The Reit raised $262.5 million from its initial public offer, lower than the maximum $288.8 million it had sought earlier. Shares were priced at $1 each, at the bottom of an indicated price band of $1-$1.10. The units closed at 92 cents yesterday.
The lower IPO pricing came even after an extension of the retail tranche offer.
But weak market sentiment was not the only reason for the poor IPO performance – there are also questions about the Reit’s attractiveness and its ability to deliver.
Let’s start off with the two properties in its portfolio – both uncompleted at the time of listing. One Indiabulls Centre (due for completion by the end of this month) and Elphinstone Mills (expected to be completed by the end of this year) are both located quite some distance from the main central business district in Mumbai.
Moreover, the trust’s advertised yields are quite bullish. At $1 a unit, dividend per unit (DPU) yield is expected to be 4.0 per cent for next year and a rather high 9.4 per cent for 2010.
The financial assumptions behind the numbers are pretty aggressive. For next year, the property income margin is expected to be 88 per cent. For 2010, the projected margin comes to 90 per cent. The projected yields are also dependent on building completion and leasing.
This year’s income delivery, for example, assumes One Indiabulls Centre’s completion and leasing by around end-June and Elphinstone Mills by around end-November.
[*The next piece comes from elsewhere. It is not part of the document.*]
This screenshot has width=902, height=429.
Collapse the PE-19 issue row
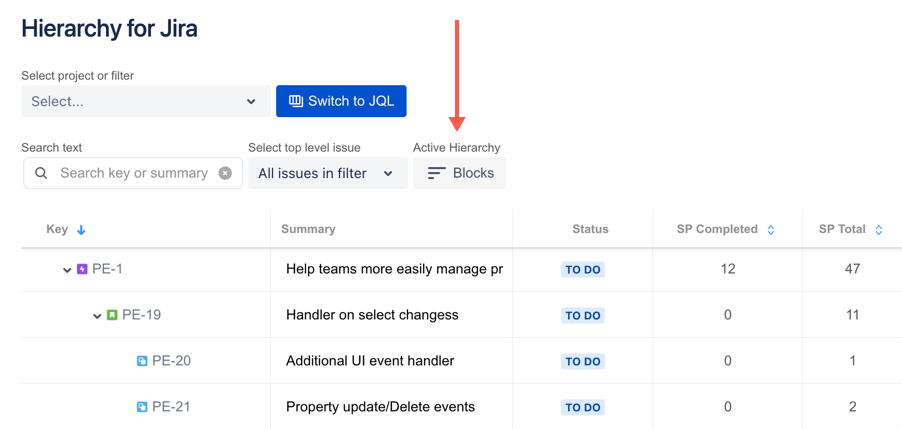(97, 315)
The Reit also expects occupancies to be in the range of 95 per cent for its office and mall components once it receives the occupancy certificates (India’s equivalent of Singapore’s temporary occupation permits).
But at the time of listing, One Indiabulls Centre had secured leases for some 988,000 sq ft of space out of a total of some 1.87 billion sq ft of office and retail space. This means that just over half – 53 per cent – of the lettable area has been leased.
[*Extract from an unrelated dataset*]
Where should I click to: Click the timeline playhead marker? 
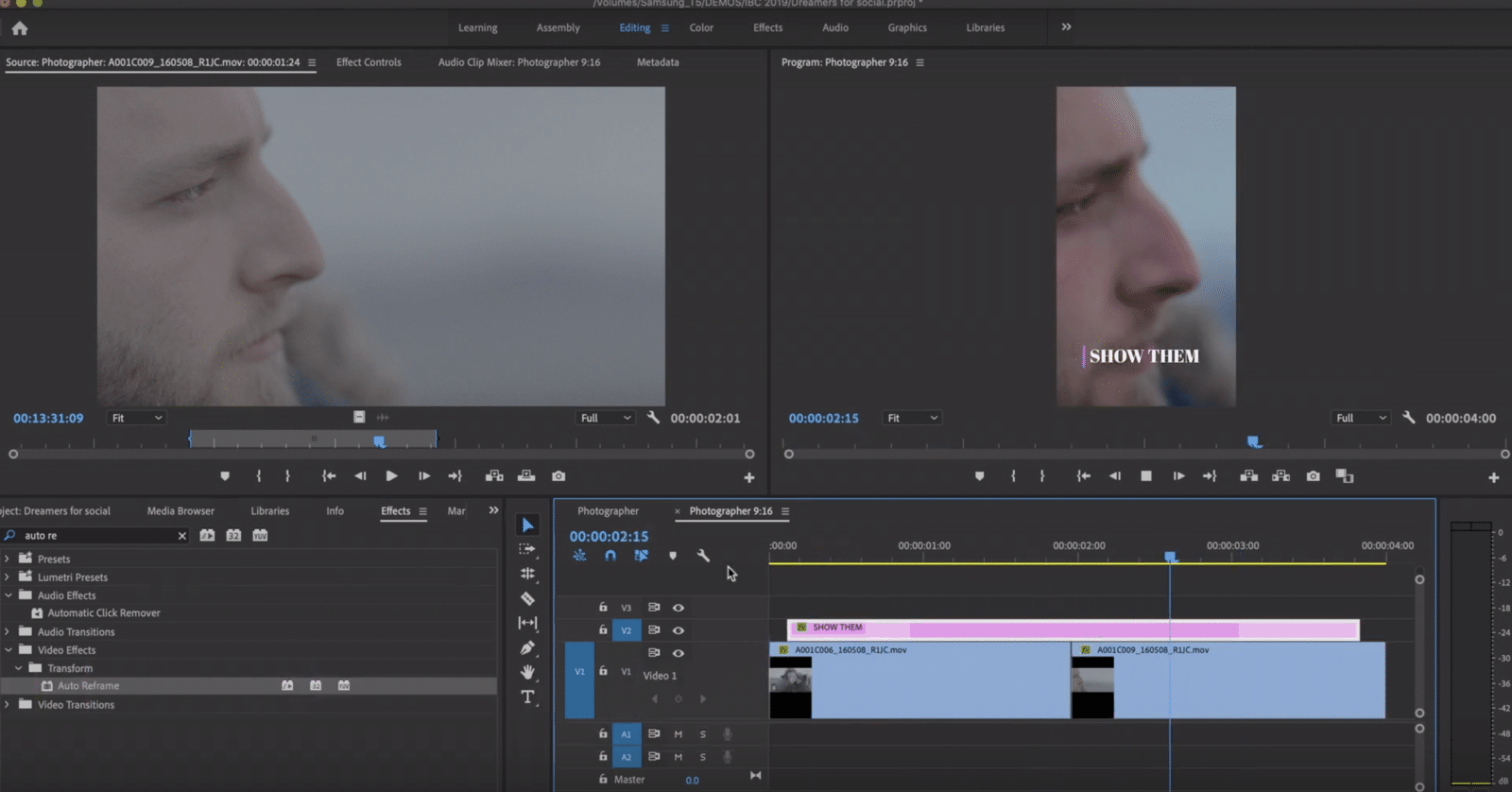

And over at Elphinstone Mills, no leases had been locked in at the time of the listing.
What all these mean are that while units in the Reit are priced on completed building valuations, they still bear the risks of completion delays, project costs running over, failures to secure the various needed approvals from authorities as well as leasing risks.
In the light of this, investors might be better off adopting a ‘wait-and-see’ approach and buying into the trust once the projects are completed and leased out.
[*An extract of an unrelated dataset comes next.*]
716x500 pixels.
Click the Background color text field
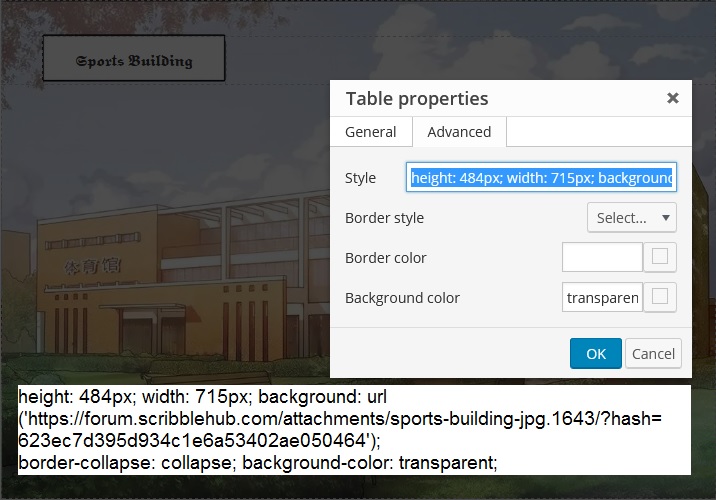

There is also another interesting nugget in the prospectus – some of the Reit’s directors, who are also directors of Indiabulls Financial Services Limited (IBFSL) and its subsidiaries, have been named in legal proceedings initiated by IBFSL’s clients.
The trust says that ‘given the nature of the legal proceedings, the trustee-manager is of the view that the amount claimed by the claimants is not material and that the proceedings are in the ordinary course of business of the Indiabulls Group’.
But more details would be welcome.
With all this in mind, one is left wondering why Indiabulls pushed through a listing at a time when the market is weak, especially since units in the trust are tightly controlled. Most of the major shareholders have agreed to certain lock-up arrangements.
On Monday, Unitech Ltd, India’s second-biggest property firm, scrapped plans for a US$600 million Reit offering in Singapore and, instead, turned to private equity firms to fund its expansion.
Maybe Indiabulls Properties Investment Trust would have been better served taking the same route.